**The task**
In the text on office market sectors, who will initially use ActivePlan, and for what kind of exercise?

**Text shown**
Market Sectors: Offices

Directors of any successful business are constantly attentive to the monitoring, reviewing and, where possible, reduction of overheads.
Property and staff costs contribute the major element in most businesses so tools that allow all the costs that relate to occupying space, and how effectively that space could be used with some re-planning, have a major strategic role to perform in helping businesses survive a downturn and exploit any upturn.


Whilst improvements in marketing and sales can have a medium to long-term effect on a firm’s profitability, the reduction of fixed costs tends to have an immediate effect so the simple question “could we perform effectively in less space” is one that every board would like to see answered.


Conventional financial modelling tools have no means to relate costs to real physical space so, if a series of models are created to see the financial impact of reducing office space, without seeing it in the context of the way that space is actually occupied and how it is being used by teams of people who may need to work together, it is not possible to make an informed decision.
Conversely, space-planning tools tend to be CAD based and have limited ability to link to financial modelling tools.


ActivePlan is a breakthrough technology that overcomes this issue and allows all datasets to be glued together and work in unison. Its’ object-based design means that assets can have both physical and logical attributes i.e. a desk exists within a room (physical), but is used by Jack Jones (logical) who is a member of the ABC consulting team working on the XYZ project for three months. This allows the activities of the organisation to be mapped against the functional areas and equipment they require, providing the missing link in Activity Based Costing.


Because it has never been possible to date, there is no established market and there is no valid way of determining the value it can bring – or the price we should charge.
This presents an opportunity to establish a new paradigm i.e. rather than selling a software application, or even a service that delivers an application online, we can to help clients achieve improvements in their business and receive a share of the value we create.


ActivePlan
will initially be used by consultants to undertake a fixed-price exercise to audit what exists in a far more cost effective way than previously possible, provide a number of alternatives for consideration and leave the firm with an improved set of well-structured information about their property portfolio and how it is being used. (Initial research suggests that peripheral spin offs such as reduced insurance and health and safety risks, or better-validated information for a year-end audit, might actually cover the cost of this initial study)


Once that initial study and report is complete, the client has the option of acting on the advice and retaining ActivePlan as the means of managing the change process, maintaining it in the future and measuring the effectiveness of each change. The value of the use of ActivePlan is then more easily understood at board level allowing an appropriate price, either as an ongoing service, or even a licence sale, to be charged.


By initiating a change process of some type, other services (and fees) are generated - finding alternative properties, relocation management, project management and space management/equipment supply to name a few.
Consultants looking for new, added value, opportunities will see opportunities to build a market that allows them to promote a wide range of services based on their core competencies.


The ActivePlan marketing strategy is therefore to form alliances with consultants and approach businesses with this simple proposition – “would you like to know how your space is currently being used and if you can make do with less?”

**Data records**
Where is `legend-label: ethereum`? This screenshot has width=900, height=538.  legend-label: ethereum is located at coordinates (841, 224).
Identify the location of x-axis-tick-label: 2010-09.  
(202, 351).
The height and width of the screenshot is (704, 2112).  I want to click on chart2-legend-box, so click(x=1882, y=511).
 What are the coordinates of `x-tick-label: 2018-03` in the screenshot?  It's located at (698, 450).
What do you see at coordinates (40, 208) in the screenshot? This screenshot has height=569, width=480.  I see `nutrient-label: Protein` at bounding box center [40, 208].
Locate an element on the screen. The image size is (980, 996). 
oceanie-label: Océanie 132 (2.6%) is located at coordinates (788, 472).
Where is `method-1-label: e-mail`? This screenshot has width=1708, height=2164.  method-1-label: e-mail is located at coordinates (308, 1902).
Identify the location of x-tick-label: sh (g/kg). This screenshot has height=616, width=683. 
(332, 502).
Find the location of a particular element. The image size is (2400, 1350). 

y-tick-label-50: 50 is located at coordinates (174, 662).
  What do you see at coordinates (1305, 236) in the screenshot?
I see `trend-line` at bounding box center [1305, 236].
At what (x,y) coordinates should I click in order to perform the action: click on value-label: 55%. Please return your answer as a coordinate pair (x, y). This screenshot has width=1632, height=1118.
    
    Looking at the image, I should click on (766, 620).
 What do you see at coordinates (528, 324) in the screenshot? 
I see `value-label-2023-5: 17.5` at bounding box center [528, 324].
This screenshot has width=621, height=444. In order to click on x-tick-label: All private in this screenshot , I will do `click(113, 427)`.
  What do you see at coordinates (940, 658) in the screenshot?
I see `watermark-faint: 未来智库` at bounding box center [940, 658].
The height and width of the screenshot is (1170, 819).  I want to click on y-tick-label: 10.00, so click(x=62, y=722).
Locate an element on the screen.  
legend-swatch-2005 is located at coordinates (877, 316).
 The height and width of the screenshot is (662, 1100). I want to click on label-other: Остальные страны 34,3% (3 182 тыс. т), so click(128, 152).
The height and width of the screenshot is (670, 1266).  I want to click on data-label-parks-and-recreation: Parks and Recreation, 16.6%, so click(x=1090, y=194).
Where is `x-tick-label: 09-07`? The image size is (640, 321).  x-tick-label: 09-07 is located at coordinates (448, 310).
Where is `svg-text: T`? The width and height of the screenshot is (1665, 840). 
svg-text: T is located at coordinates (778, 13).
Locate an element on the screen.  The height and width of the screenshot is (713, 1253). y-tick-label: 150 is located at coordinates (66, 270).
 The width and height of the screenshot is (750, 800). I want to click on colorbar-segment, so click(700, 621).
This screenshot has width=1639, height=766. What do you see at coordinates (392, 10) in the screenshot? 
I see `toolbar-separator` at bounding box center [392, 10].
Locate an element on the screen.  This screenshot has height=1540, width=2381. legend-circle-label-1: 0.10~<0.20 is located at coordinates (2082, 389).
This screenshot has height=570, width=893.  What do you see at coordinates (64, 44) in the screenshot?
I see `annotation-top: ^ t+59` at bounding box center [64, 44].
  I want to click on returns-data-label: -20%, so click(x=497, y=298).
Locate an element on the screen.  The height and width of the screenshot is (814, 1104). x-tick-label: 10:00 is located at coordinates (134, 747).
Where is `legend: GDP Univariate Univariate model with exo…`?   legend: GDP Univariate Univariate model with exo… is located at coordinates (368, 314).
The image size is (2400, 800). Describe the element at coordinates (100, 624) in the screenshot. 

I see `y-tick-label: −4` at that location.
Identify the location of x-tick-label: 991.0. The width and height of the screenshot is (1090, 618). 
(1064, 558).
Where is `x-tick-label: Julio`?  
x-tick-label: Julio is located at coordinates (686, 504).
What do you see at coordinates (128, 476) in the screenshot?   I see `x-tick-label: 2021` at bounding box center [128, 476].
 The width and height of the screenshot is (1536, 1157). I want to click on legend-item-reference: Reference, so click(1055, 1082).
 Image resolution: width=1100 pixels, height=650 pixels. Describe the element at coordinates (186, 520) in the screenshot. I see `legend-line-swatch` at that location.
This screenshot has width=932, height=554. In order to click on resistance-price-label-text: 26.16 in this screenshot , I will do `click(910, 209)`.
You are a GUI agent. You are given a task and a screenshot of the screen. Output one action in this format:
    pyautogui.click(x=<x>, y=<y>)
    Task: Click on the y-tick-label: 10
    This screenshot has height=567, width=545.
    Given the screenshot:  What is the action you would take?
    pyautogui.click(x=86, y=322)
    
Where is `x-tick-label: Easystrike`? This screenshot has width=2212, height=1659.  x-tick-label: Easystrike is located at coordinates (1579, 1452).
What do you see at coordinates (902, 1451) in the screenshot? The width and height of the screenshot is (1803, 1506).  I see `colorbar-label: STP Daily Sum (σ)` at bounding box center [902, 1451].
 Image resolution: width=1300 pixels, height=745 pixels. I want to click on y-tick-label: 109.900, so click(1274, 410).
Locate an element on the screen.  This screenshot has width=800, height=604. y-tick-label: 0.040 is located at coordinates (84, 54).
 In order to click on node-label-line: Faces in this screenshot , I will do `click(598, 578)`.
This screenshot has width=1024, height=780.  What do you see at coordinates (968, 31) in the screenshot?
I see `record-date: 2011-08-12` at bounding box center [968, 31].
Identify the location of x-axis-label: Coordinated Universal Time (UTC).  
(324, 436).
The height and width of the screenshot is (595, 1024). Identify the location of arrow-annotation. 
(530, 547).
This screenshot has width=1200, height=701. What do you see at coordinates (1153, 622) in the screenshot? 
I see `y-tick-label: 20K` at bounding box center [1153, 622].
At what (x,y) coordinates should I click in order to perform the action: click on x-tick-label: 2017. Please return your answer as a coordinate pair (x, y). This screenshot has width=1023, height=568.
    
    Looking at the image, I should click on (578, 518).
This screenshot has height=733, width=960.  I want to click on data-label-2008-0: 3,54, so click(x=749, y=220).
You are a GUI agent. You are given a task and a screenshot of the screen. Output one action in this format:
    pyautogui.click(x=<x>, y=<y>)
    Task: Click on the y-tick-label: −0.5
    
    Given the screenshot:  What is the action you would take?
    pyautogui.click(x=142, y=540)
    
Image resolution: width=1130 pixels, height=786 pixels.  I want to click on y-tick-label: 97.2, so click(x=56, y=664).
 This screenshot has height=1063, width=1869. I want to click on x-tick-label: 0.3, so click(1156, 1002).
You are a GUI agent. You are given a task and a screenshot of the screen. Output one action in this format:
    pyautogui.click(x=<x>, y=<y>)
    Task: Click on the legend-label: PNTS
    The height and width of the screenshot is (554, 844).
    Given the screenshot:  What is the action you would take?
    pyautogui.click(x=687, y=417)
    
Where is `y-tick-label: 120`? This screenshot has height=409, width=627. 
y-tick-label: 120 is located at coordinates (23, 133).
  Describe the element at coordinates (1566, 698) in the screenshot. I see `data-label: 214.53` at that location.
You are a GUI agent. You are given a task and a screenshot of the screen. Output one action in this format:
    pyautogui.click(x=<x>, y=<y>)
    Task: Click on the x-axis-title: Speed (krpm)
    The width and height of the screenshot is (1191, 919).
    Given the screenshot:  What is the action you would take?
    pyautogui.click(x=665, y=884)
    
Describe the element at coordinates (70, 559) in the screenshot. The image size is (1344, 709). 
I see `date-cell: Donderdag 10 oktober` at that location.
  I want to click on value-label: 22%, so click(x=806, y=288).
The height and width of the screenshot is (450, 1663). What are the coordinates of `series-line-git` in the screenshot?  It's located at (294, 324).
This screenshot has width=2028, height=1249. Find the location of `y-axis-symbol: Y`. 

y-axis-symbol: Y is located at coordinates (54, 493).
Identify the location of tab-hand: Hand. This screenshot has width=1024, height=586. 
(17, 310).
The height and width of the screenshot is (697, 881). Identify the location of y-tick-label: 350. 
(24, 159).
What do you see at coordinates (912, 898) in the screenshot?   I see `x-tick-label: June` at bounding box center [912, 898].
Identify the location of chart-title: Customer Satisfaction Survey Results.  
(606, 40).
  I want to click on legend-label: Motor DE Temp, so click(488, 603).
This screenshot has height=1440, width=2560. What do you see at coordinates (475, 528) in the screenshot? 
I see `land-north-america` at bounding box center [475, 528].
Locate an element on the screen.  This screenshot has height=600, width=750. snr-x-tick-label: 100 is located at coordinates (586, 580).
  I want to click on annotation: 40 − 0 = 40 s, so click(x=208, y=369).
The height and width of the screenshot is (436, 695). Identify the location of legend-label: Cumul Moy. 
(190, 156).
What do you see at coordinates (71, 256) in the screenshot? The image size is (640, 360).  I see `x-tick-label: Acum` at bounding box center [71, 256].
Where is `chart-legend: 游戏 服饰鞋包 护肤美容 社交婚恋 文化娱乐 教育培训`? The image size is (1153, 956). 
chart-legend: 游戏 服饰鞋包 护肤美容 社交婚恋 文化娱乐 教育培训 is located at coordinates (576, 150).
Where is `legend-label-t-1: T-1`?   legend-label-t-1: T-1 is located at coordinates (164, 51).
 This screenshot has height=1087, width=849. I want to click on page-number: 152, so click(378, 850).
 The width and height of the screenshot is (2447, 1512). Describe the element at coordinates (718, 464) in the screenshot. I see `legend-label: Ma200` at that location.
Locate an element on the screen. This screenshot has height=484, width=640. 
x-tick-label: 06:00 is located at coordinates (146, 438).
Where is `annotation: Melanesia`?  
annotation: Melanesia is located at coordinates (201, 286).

**Solution to this problem**
Consultants will initially use it to undertake a fixed-price exercise auditing what exists.